Bullshit. Ellis didn’t call it this time. It wasn’t as if Arthur had a history of going off on wild goose chases or massive screw ups. And it wasn’t as if mindcrime had a habit of being patently useful. He’d probably get a commendation if he was able to get a solve rate of what, upwards of ten a year? Maybe a dozen. There were probably several hundred jokes about how Feds got too tied up in paperwork to solve cases. Anyone who thought that had obviously never tried mindcrime. Finding admissible evidence was a headache and a half. Made things even more difficult than they should have been.
Mindcrime. White collar crime. One was a subset of the other. He wasn’t supposed to be getting the violent psychos. He was supposed to be getting the sneaky employees who got extractors to go against their licenses and enter people’s minds and steal commercial information. Maybe budgets. Or expansion plans. Not that he was complaining.
“I want to see the report,” Ellis said, finally. “You know which forms. Fill them in properly and I’ll approve it.”
Dismissed. Arthur gave Ellis a nod, and headed for the door. “Your shoulder better?” Ellis asked, just before Arthur left. Oh, for heaven’s sake. It wasn’t as if Gardner had shot him.
The raw scar still hurt a little when Arthur flexed it. “Mostly okay,” Arthur said. “On the mend.”
“Keep it that way,” Ellis informed him, and Arthur nodded in acknowledgement and shut the door firmly behind him.
Post-it after post-it. Arthur crumpled one or two of them out of sheer frustration and tossed them away. The rest, he stuck in order to the fresh corrugated poster board. Suspicions. Possibility. Avenues to explore, or to look into. He’d hit a block on McKinney, and he knew it. What was more important was that Ellis knew it too.

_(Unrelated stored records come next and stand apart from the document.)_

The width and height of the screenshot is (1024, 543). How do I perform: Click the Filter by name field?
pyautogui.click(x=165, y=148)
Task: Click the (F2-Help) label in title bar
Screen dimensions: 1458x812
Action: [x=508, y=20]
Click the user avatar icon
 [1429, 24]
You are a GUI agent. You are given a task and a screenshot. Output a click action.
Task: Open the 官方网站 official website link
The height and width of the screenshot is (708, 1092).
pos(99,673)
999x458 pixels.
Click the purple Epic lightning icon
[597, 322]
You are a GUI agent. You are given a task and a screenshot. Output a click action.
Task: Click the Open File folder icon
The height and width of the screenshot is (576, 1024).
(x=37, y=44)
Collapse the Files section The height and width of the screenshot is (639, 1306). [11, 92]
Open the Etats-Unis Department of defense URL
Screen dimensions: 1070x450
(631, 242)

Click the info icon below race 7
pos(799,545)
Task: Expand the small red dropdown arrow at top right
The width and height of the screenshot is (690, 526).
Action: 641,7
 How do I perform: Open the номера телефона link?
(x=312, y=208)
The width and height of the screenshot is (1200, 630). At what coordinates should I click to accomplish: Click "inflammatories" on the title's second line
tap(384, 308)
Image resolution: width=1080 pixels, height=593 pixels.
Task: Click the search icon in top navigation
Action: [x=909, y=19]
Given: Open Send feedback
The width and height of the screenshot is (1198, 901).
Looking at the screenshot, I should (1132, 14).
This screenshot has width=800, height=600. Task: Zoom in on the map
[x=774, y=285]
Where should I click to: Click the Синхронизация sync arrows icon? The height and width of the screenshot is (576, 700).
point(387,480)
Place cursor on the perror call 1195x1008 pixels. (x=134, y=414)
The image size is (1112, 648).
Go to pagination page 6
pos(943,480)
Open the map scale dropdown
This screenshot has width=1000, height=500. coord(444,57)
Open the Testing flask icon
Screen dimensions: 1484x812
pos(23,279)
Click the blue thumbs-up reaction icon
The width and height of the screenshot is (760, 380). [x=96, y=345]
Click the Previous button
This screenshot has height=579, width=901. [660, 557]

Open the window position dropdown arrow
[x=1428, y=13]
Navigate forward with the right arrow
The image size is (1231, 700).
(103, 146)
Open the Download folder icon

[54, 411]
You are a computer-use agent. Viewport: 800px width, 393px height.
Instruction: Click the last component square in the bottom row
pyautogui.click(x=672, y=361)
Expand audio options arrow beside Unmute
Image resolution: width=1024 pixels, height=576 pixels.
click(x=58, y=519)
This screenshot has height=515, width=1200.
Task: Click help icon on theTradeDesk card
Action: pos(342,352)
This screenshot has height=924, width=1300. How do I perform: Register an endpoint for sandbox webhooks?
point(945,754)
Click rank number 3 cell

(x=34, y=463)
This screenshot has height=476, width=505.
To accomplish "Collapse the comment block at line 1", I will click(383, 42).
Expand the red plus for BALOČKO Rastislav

Everything led him back in circles. Strictly speaking, the dream factor meant that a great deal of their evidence did not exist physically. Sure, ideas never entirely vanished. There was always some trace of them, somewhere. But extraction wasn’t admissible evidence (well, it depended), and questionable when it came to the Daubert standard. Which was probably ironic since polygraphs were widely considered to be pseudoscience. And there was no way in hell he was getting anywhere near Cobb with a PASIV unless it was by permission.
In that sense, extraction was bound far more stringently than the use of a polygraph test.
All of which boiled down to the fact that Arthur had little reason to pick one theory over the other. It certainly looked like Mallorie Cobb had been pushed. But Cobb had placed her on the opposite ledge. A credit card trace had shown nothing they didn’t already know, except that either Mal or Cobb had gone as far as to book a room in the other building of the hotel, directly opposite the suite. Which added a lot more credence to the idea of premeditation but wasn’t in any way useful.
Why?
He loved her, Miles had said.
It didn’t say anything. By itself. You’re supposed to put them together, Arthur. You’re supposed to be able to put all those little pieces of information together. That’s why you’ve taken point, lead investigator on all of those cases. You’re good at this. But he wasn’t seeing anything conclusive, anything definite, in the way he was usually able to make all the little connections out of disparate bits of information.
Frustrated, he slammed his knuckles hard against the desk, glared at the pieces of post-its stuck haphazardly all over the board. Information, given shape, given form by words written on cheap pieces of blue paper. There was supposed to be some pattern to the chaos, some order underlying the disorder. Form out of nothingness. His mind didn’t pick up on anything. Absently, he rubbed at his smarting knuckle with his thumb, and tried to force himself to take things one thing at a time.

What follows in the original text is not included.